● **WHAT THE TASK ASKS**
Please write out every entry below, word for word.

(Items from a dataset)

----

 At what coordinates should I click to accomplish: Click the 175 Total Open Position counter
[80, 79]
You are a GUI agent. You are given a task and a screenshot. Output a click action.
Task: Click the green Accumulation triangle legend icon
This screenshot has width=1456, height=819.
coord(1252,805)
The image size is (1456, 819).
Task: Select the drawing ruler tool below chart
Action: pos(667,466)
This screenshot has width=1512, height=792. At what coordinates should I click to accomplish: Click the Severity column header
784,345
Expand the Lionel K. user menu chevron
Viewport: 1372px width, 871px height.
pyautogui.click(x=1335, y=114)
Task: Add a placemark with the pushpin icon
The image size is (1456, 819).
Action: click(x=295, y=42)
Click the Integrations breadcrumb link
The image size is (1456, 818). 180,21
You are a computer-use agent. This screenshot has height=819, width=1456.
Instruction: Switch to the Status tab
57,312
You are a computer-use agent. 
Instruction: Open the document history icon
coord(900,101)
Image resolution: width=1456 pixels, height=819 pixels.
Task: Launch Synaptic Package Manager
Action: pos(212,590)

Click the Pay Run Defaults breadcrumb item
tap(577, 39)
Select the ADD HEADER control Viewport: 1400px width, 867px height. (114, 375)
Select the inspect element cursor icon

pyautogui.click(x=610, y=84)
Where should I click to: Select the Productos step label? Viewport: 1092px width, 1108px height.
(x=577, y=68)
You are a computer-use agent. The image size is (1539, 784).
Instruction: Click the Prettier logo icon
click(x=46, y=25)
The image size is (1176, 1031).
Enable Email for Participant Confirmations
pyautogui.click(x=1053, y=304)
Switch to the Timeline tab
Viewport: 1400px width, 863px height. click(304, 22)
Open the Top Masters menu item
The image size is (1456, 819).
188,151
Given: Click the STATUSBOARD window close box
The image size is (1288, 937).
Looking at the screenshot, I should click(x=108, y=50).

----

● **RESPONSE BOX**
 At what coordinates should I click to accomplish: Click the 175 Total Open Position counter
[80, 79]
You are a GUI agent. You are given a task and a screenshot. Output a click action.
Task: Click the green Accumulation triangle legend icon
This screenshot has width=1456, height=819.
coord(1252,805)
The image size is (1456, 819).
Task: Select the drawing ruler tool below chart
Action: pos(667,466)
This screenshot has width=1512, height=792. At what coordinates should I click to accomplish: Click the Severity column header
784,345
Expand the Lionel K. user menu chevron
Viewport: 1372px width, 871px height.
pyautogui.click(x=1335, y=114)
Task: Add a placemark with the pushpin icon
The image size is (1456, 819).
Action: click(x=295, y=42)
Click the Integrations breadcrumb link
The image size is (1456, 818). 180,21
You are a computer-use agent. This screenshot has height=819, width=1456.
Instruction: Switch to the Status tab
57,312
You are a computer-use agent. 
Instruction: Open the document history icon
coord(900,101)
Image resolution: width=1456 pixels, height=819 pixels.
Task: Launch Synaptic Package Manager
Action: pos(212,590)

Click the Pay Run Defaults breadcrumb item
tap(577, 39)
Select the ADD HEADER control Viewport: 1400px width, 867px height. (114, 375)
Select the inspect element cursor icon

pyautogui.click(x=610, y=84)
Where should I click to: Select the Productos step label? Viewport: 1092px width, 1108px height.
(x=577, y=68)
You are a computer-use agent. The image size is (1539, 784).
Instruction: Click the Prettier logo icon
click(x=46, y=25)
The image size is (1176, 1031).
Enable Email for Participant Confirmations
pyautogui.click(x=1053, y=304)
Switch to the Timeline tab
Viewport: 1400px width, 863px height. click(304, 22)
Open the Top Masters menu item
The image size is (1456, 819).
188,151
Given: Click the STATUSBOARD window close box
The image size is (1288, 937).
Looking at the screenshot, I should click(x=108, y=50).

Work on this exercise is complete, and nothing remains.